Ces femmes (dans quasiment tous les cas), ce sont les ATSEM, les agentes d’entretien ou de cantine, ou encore les animatrices du temps périscolaire. Ici, dans le sud de la France, tout le monde les appelle les « tatas », comme pour témoigner du lien privilégié qu’elles ont avec les enfants et les familles. Lorsque Thomas Vaïsse mène sa recherche en anthropologie, il enregistre dans ses carnets sonores les paroles et tous les sons qu’il peut entendre lorsque les « tatas » sont au travail. Ce que l’on entend d’abord dans son podcast « Ecole au bord de la crise de nerf », c’est ce qu’il nomme « le brave boucan » dans lequel évoluent ces travailleuses toujours dans l’angle mort des débats portant sur l’école.
Lorsqu’elles veulent se faire entendre, elles font grève. Et à Marseille, elles ne le font pas à moitié, les interruptions de travail pouvant durer des semaines et des semaines. C’est un des points de départ des analyses du doctorant : la mise en lumière de travailleuses indispensables au bon déroulé du service public d’éducation lors des grands mouvements de grève. En effet, c’est lorsqu’elles débrayent que l’on mesure l’importance de leur travail. Et c’est ce travail que l’on ressent lorsque l’on écoute le podcast du quotidien sonore des tatas, fait de pleurs d’enfants et bruits de vaisselle. On discerne alors la difficulté de ce métier, au sujet duquel l’une d’elle dira : « C’est épuisant », et on en devine les enjeux, la place qu’occupent ces femmes dans le développement de l’enfant et son apprentissage du devenir élève. Si éduquer, comme l’écrivait Jerôme Bruner, c’est faire entrer l’enfant dans une culture, alors nul doute que les tatas participent à l’éducation des minots marseillais, entre les règles de vie, la pratique de la collectivité, l’accent du sud ou les odeurs de la cuisine provençale.
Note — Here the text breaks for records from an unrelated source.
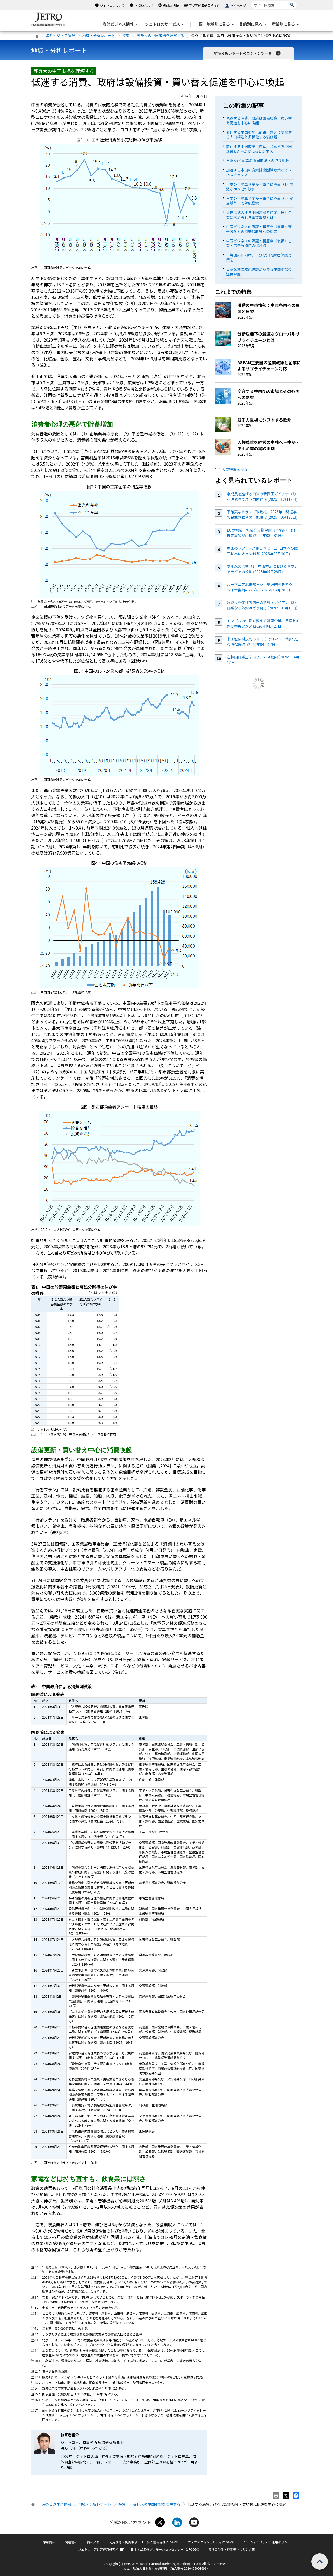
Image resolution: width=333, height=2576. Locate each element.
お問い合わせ (144, 5)
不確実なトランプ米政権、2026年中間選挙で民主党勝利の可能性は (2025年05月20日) (262, 514)
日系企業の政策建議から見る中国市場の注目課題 (259, 271)
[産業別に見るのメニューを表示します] (285, 24)
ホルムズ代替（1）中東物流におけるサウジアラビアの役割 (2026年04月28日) (262, 569)
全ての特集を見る (232, 469)
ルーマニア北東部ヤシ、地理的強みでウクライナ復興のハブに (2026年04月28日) (261, 587)
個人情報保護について (162, 2542)
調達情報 (71, 2542)
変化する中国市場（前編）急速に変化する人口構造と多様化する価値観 (259, 134)
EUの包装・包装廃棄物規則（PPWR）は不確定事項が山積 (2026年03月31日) (261, 532)
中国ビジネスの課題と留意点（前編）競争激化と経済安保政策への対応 (259, 229)
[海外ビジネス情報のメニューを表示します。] (120, 24)
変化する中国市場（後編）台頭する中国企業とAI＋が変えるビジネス (259, 149)
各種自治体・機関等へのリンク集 (231, 2549)
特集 (126, 35)
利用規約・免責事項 (123, 2542)
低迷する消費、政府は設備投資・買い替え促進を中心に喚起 (259, 120)
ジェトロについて (112, 5)
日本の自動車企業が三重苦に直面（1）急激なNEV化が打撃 (260, 186)
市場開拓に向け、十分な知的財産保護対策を (258, 257)
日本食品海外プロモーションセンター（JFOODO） (166, 2549)
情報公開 (93, 2542)
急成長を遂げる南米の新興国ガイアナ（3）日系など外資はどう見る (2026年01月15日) (262, 605)
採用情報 (49, 2542)
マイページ (238, 5)
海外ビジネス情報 (60, 35)
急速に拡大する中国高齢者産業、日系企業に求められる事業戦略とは (259, 215)
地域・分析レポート (98, 35)
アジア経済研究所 (204, 5)
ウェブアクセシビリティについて (211, 2542)
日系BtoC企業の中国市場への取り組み (257, 160)
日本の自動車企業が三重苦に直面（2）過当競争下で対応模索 (260, 201)
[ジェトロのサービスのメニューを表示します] (164, 24)
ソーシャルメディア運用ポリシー (267, 2542)
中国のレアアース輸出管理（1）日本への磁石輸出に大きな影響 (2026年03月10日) (262, 551)
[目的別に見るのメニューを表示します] (252, 24)
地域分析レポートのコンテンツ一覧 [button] (247, 53)
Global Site (171, 5)
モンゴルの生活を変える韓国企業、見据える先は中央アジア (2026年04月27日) (263, 623)
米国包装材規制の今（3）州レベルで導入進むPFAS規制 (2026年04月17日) (262, 641)
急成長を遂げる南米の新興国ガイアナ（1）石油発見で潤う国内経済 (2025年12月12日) (262, 496)
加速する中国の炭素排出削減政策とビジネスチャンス (259, 172)
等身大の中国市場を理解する (160, 35)
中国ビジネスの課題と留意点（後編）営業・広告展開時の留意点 (259, 243)
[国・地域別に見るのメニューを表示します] (216, 24)
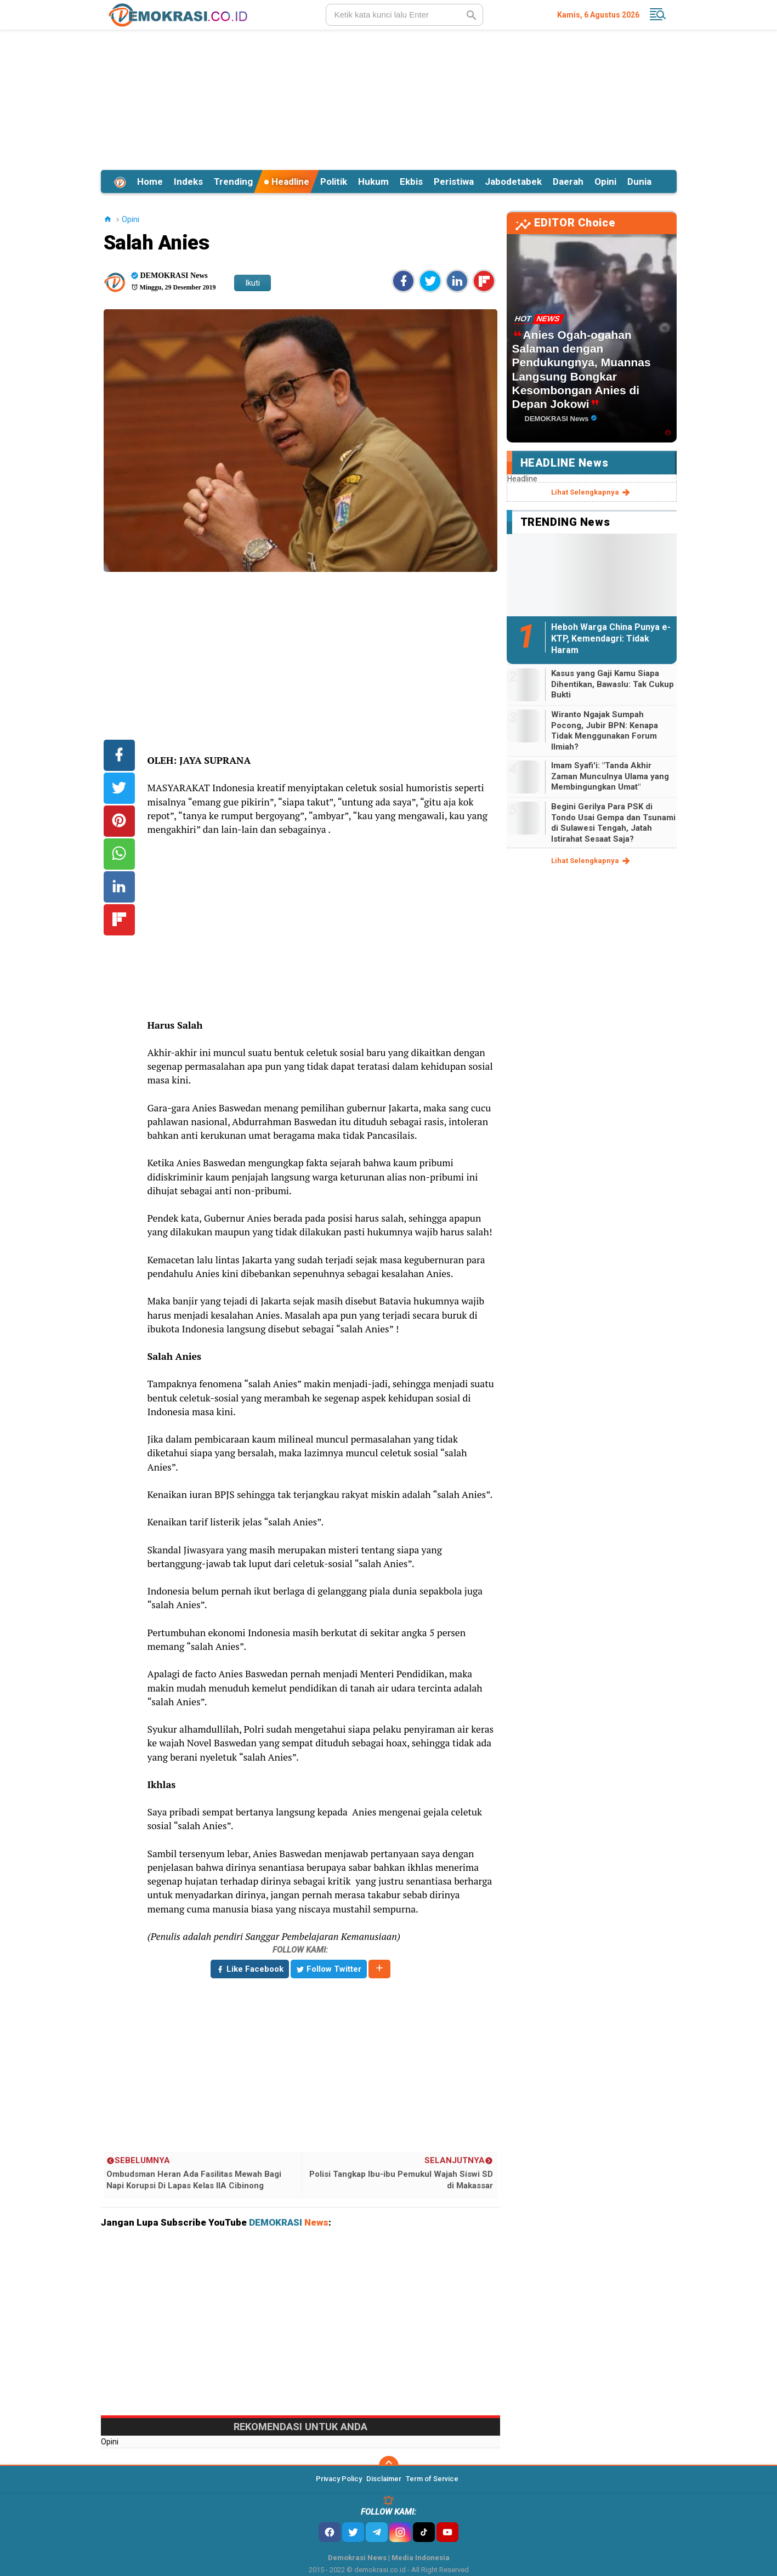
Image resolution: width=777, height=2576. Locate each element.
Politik (333, 181)
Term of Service (432, 2479)
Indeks (188, 181)
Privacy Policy (339, 2479)
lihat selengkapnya (591, 492)
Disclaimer (383, 2479)
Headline (286, 181)
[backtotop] (389, 2466)
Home (150, 181)
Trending (233, 181)
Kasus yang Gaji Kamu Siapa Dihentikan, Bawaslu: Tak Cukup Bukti (612, 684)
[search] (404, 15)
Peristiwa (454, 181)
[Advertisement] (389, 98)
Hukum (373, 181)
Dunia (639, 181)
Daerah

Mais le carnet sonore de Thomas Vaïsse permet aussi, lorsqu’il donne la parole aux déléguées syndicales ou aux collectifs de parents en colère, de positionner les tatas aux cœurs des enjeux politiques sur l’école. On y apprend alors des choses sur les conditions de travail de celles qui surveillent seules plus de 30 enfants de maternelle, travaillent 42 heures par semaine et réclament la reconnaissance de la pénibilité de leur métier. Et, si l’on tend bien l’oreille, on y entend aussi parler de la très grande précarité de ces enfants « qui font à la cantine le seul repas de la journée », dans ce que le chercheur appelle « l’autre côté de la carte postale de Marseille ».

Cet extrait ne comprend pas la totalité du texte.